A Peek Under the Hood: How We Built a Freight Model of New York City  

As researchers looking to address real-world questions, data is the foundation of everything. Unfortunately, high-quality, multifaceted data is often unavailable, so researchers must be resourceful. Different data sources can be fused together to create the desired richness. By interpolating new points, dataset sizes can increase while remaining faithful to the underlying truths. There is a tradeoff to be mindful of: micro-level data points will not map precisely to the real world, but when properly implemented, the broader trends will hold. For example, our project created a synthetic population of freight trucks traveling through New York City [1]. Each modeled truck has a pickup location, several drop-off locations, and carries a specific type of freight, just as real trucks would. While likely no one synthetic truck directly mirrors one in the real-world, the modeled patterns of freight movement resemble the measured patterns at the neighborhood or borough level. This article will lay out how we go from the starting assumptions to a validated model.

Figure 1. Sample Tours in NYC

To create the synthetic freight truck population, we had to first estimate the amount of freight created and delivered (aka produced and attracted) throughout the city. This process was relatively straightforward as previous research had established relationships between each business type and size and its freight demand. However, properly distributing that freight from producers to consumers required innovation. To begin with, urban freight distribution is built on the idea of tour-based behaviors: a truck picks up its payload and then delivers it to several stops throughout the day before returning to the depot. Figure 1 has some sample tours. Trucks start at leg 0 and work their way through their routes. Building a model of citywide freight distribution required us to construct a lot of possible truck tours and then assign the right number of trucks to take each tour. Creating the right truck flows is very involved; there are roughly 350,000 trucks to assign, and tours can range in length from 3 stops up to 15 stops depending on the industry.

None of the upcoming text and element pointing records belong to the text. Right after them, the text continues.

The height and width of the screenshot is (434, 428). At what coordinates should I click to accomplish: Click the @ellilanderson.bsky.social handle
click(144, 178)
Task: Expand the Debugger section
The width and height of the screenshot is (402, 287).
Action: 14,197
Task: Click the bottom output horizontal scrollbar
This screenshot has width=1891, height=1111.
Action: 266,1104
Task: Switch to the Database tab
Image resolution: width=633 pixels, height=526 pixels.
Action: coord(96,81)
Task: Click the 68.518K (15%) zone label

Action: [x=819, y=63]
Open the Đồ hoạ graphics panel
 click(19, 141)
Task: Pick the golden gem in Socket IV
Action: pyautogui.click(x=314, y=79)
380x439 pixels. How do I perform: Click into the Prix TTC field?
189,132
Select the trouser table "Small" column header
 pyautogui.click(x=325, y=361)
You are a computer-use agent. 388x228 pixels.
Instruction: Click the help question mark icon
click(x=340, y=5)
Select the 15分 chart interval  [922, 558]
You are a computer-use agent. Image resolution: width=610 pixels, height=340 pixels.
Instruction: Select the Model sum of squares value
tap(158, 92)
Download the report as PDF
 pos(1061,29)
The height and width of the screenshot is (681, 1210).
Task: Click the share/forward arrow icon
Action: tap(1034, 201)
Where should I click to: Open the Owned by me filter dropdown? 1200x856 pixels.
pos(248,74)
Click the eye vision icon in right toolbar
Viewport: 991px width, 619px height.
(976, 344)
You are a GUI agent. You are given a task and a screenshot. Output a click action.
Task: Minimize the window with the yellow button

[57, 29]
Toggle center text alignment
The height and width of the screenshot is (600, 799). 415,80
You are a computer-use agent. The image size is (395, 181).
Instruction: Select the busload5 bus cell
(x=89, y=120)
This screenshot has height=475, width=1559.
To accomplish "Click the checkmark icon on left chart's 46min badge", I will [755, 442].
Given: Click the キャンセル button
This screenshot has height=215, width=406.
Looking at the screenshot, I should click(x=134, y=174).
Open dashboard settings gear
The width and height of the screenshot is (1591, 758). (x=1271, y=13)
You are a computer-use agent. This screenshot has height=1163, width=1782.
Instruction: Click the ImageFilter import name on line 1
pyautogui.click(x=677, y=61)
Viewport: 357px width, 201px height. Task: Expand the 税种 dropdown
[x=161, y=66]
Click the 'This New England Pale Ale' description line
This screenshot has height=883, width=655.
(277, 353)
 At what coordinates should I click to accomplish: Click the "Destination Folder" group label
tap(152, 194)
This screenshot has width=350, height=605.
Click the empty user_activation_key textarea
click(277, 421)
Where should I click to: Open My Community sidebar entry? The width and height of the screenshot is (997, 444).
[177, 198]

Because reliably finding the single best solution is not even thought possible, mathematicians have created a range of methods designed to find very good solutions. When transportation systems researchers decide which algorithm to use certain elements are considered: what data are available to input? what outputs are we looking to verify? how long are we willing to let the computer take to find an answer? what approaches have other people used to tackle similar problems? Our freight truck distribution model employed Entropy Maximization which draws inspiration from statistical mechanics, a branch of physics. Faithfully borrowing concepts from other fields is a fascinating and exciting part of transportation research for me. There is an intellectual joy in seeing the patterns of the universe repeat in unexpected places [2].

These crossovers aren’t just fascinating, but useful too. Successfully showing that the same math applies allows us to build an analogy to carry over our problem-solving intuitions. First, we need to understand entropy maximization. We can think of this process as trying to pick the most probable outcome. Dice rolls are a great illustrative example of this. We can use two six-sided dice, labeled A and B. We’ll roll both and then sum them. Table 1 displays the outcomes.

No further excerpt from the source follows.